- _Work instruction_: Which lines run from the one containing "Task: Open the Packages tab" through the last line of the records? Copy them exactly, leaving pictures out.

- _Records to use_:
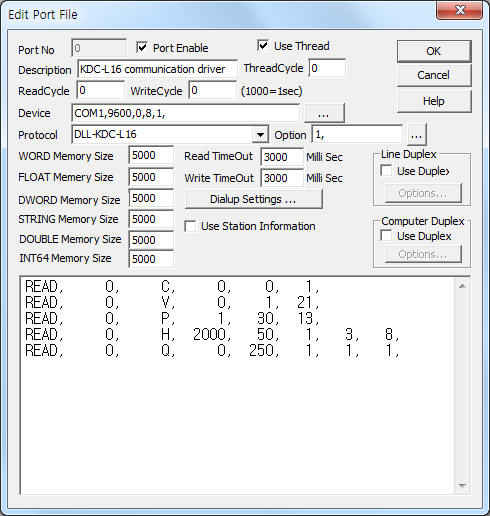Open the Help button
This screenshot has width=490, height=516.
(x=434, y=101)
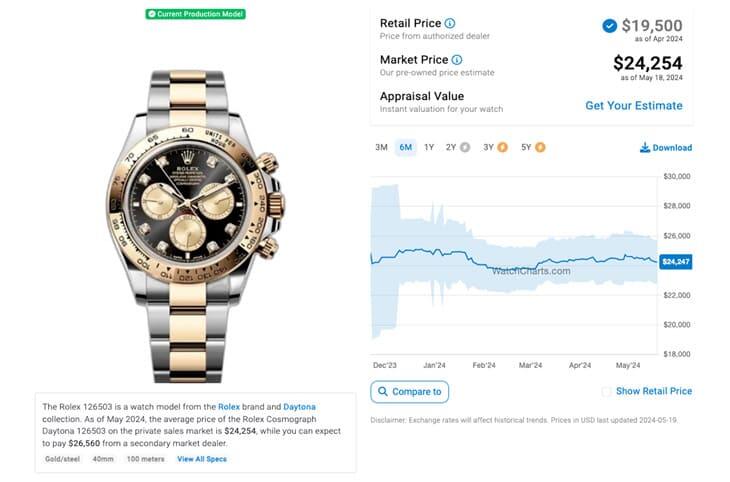730x482 pixels.
Task: Select the 6M chart range
Action: tap(405, 147)
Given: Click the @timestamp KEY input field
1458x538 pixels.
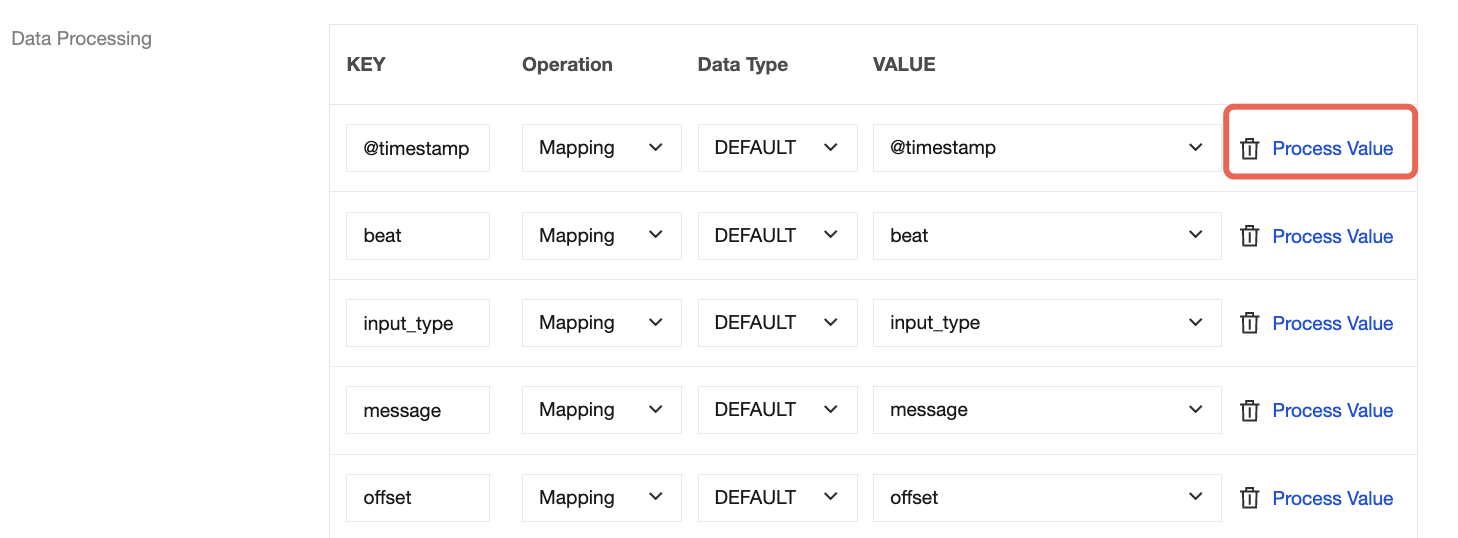Looking at the screenshot, I should coord(417,148).
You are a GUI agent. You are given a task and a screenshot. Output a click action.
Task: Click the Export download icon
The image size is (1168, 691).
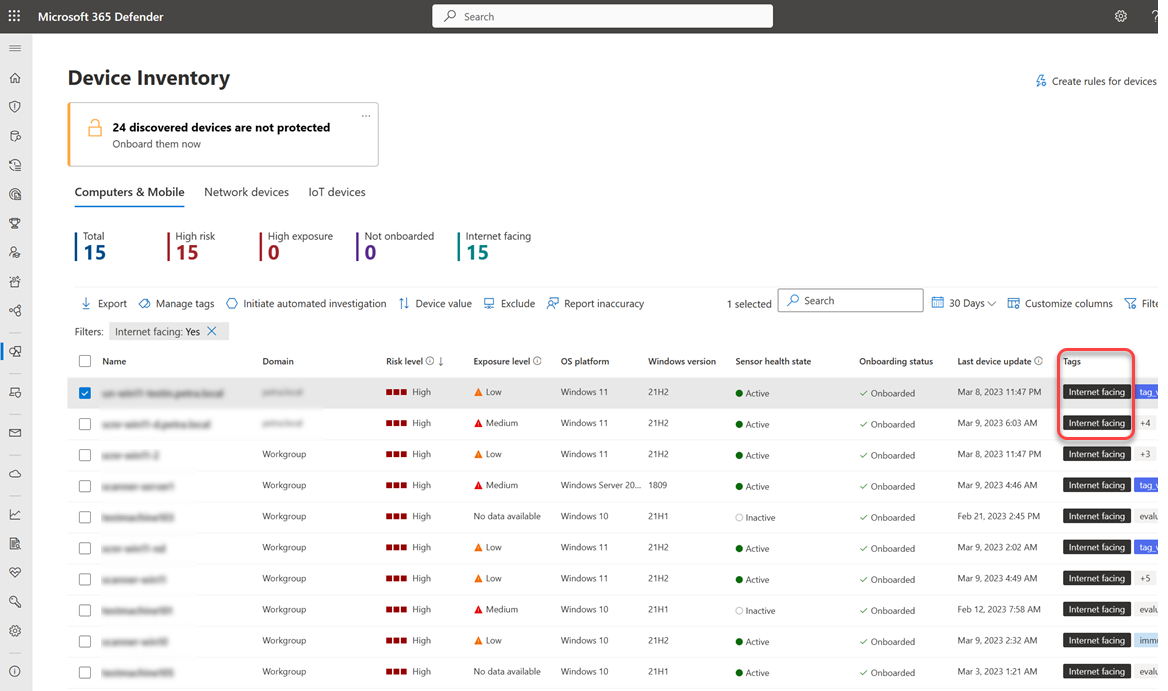(86, 303)
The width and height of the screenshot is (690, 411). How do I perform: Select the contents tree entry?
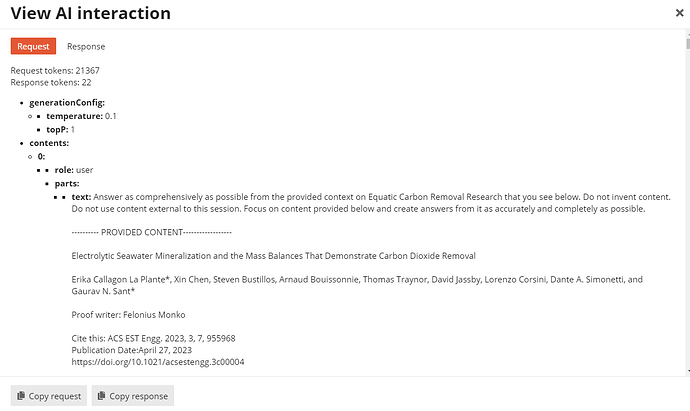[x=49, y=143]
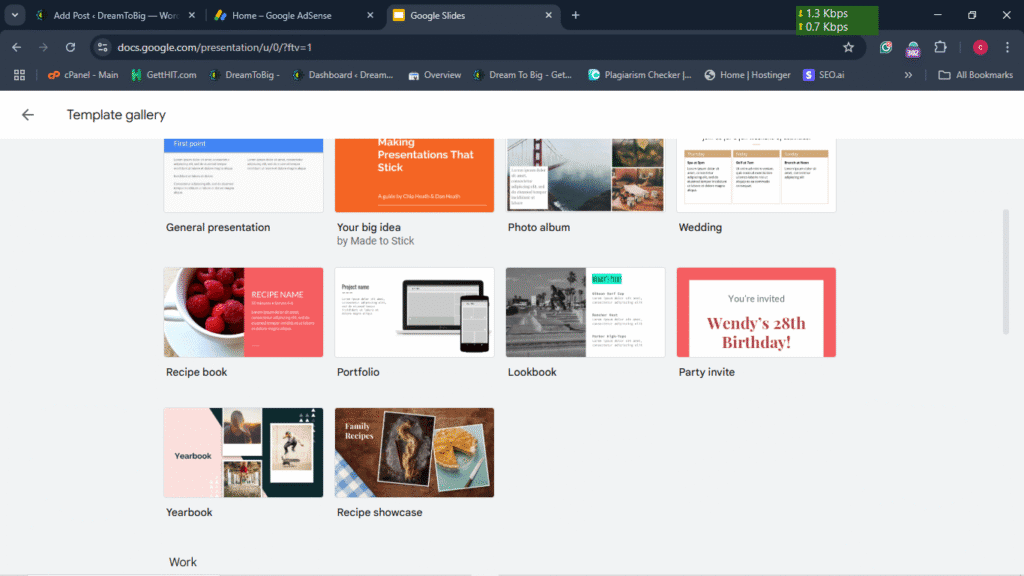
Task: Switch to Add Post DreamToBig tab
Action: (110, 15)
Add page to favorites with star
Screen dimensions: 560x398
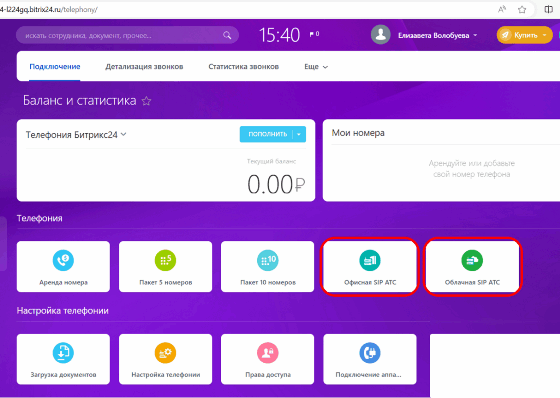click(x=146, y=101)
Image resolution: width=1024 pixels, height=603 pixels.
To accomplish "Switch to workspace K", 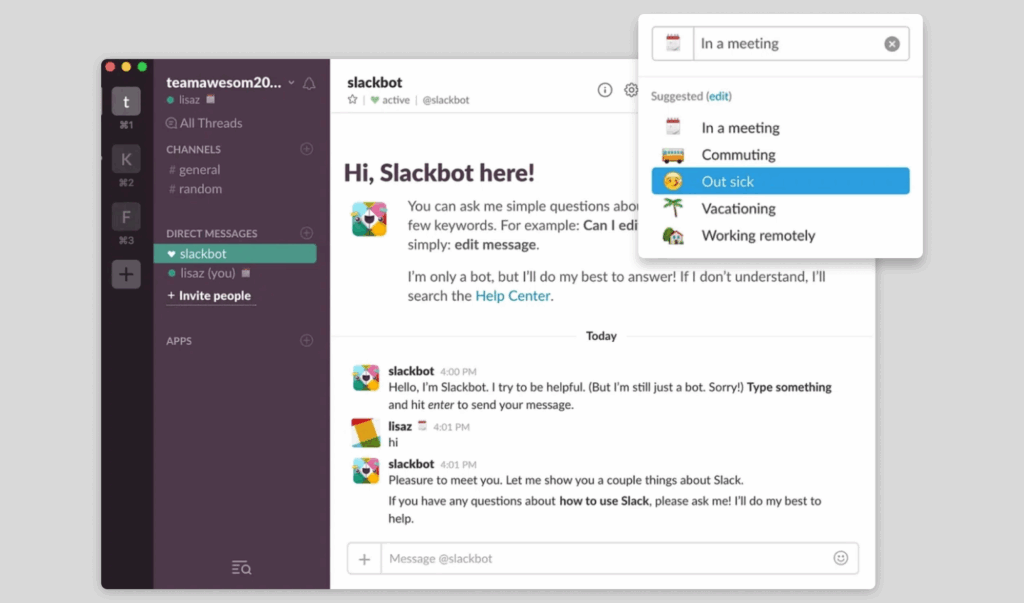I will (126, 159).
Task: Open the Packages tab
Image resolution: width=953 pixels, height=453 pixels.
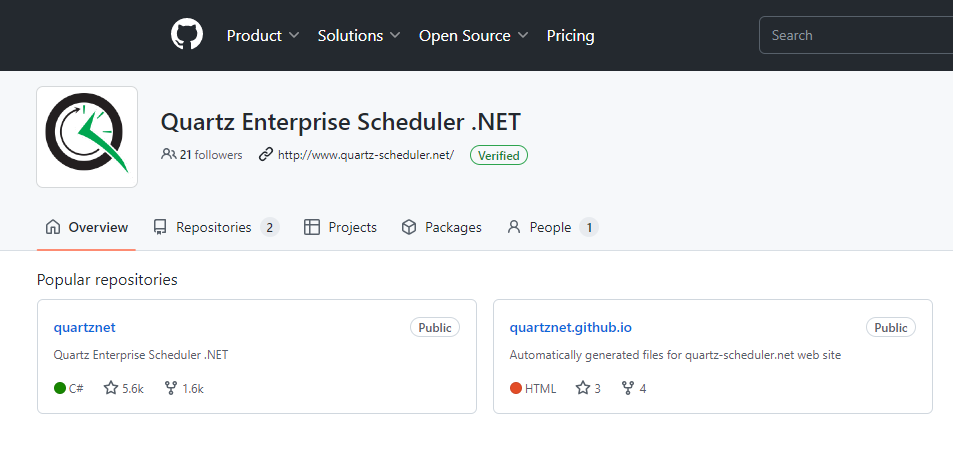Action: [x=441, y=227]
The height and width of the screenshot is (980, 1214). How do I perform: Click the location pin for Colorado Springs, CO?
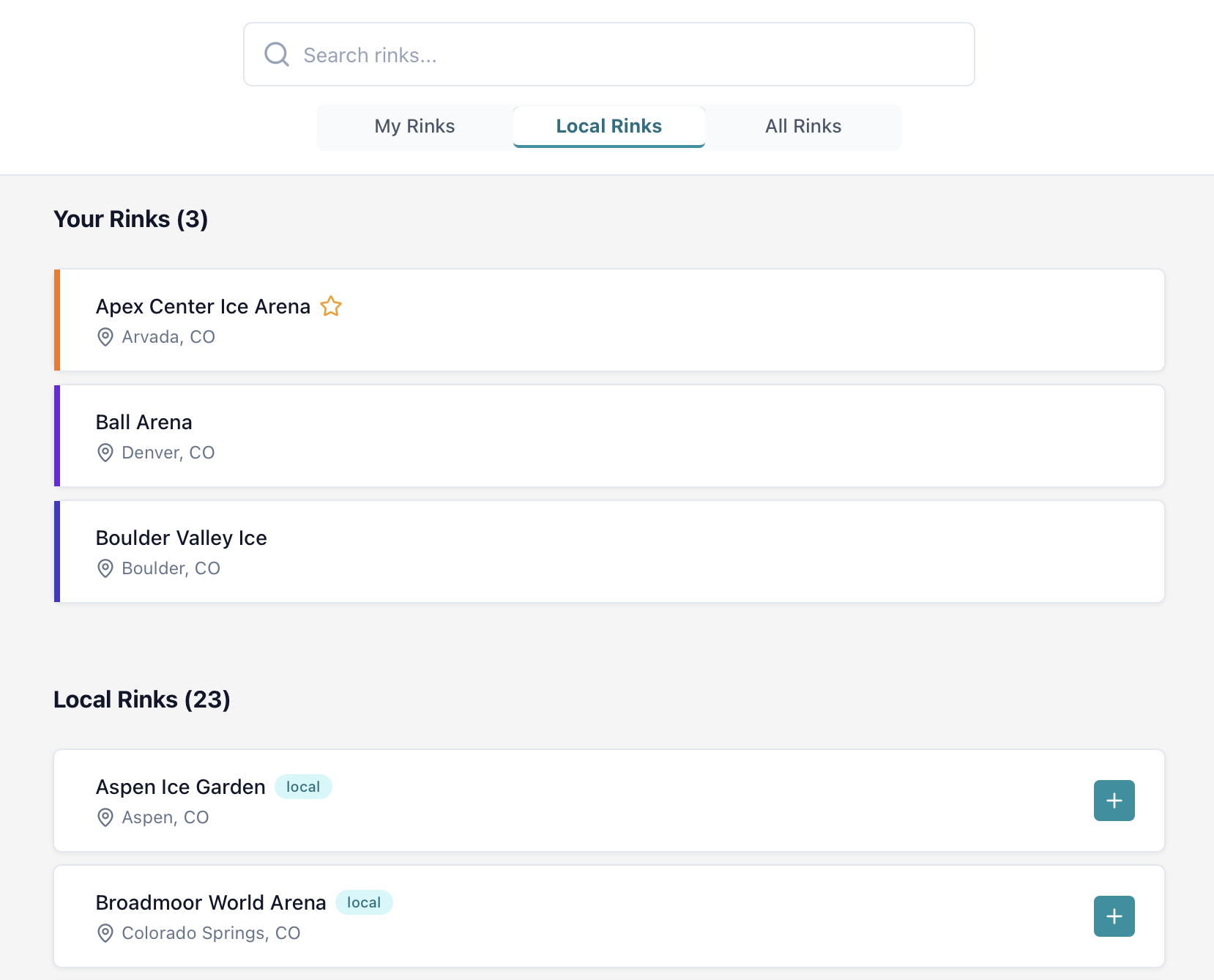click(x=105, y=934)
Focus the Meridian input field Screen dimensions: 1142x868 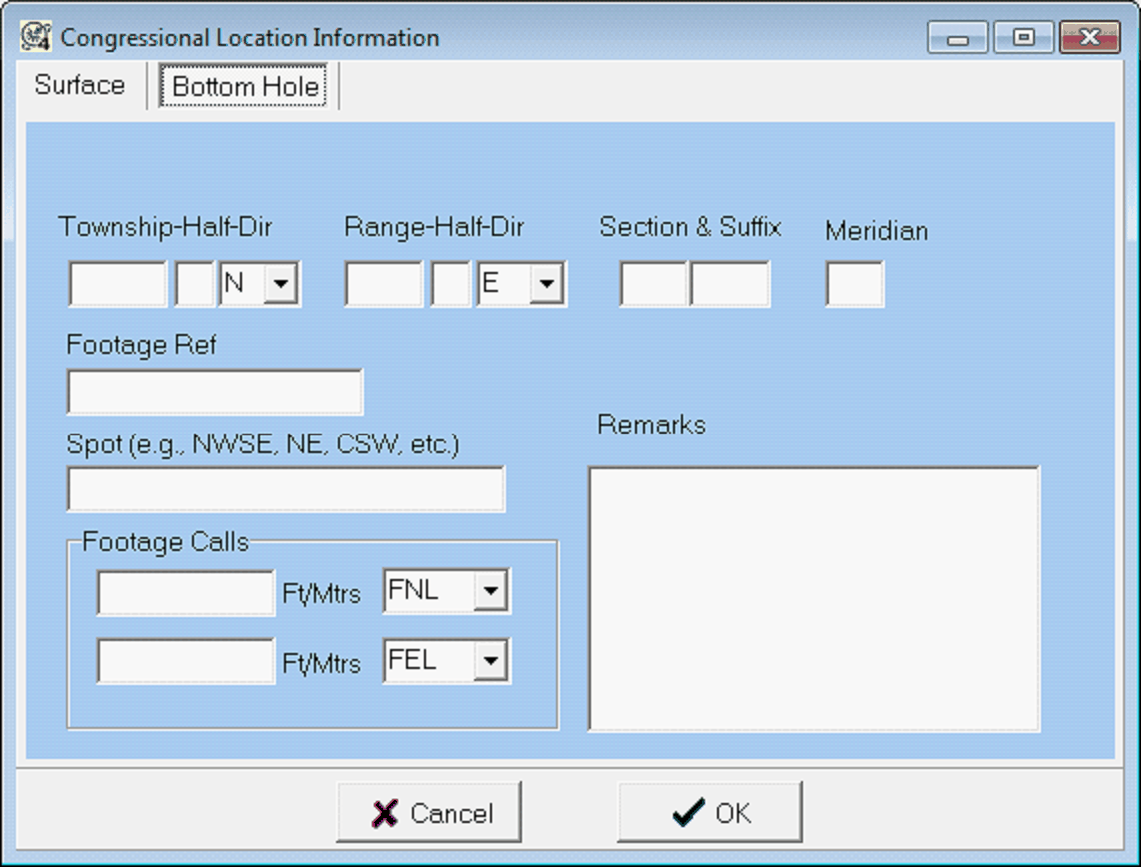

- _Response for this exercise_:
Task: Open the Packages tab
Image resolution: width=953 pixels, height=453 pixels.
Action: [x=441, y=227]
The height and width of the screenshot is (980, 1214). How do I perform: Click the location pin for Colorado Springs, CO?
click(x=105, y=934)
Focus the Meridian input field Screen dimensions: 1142x868 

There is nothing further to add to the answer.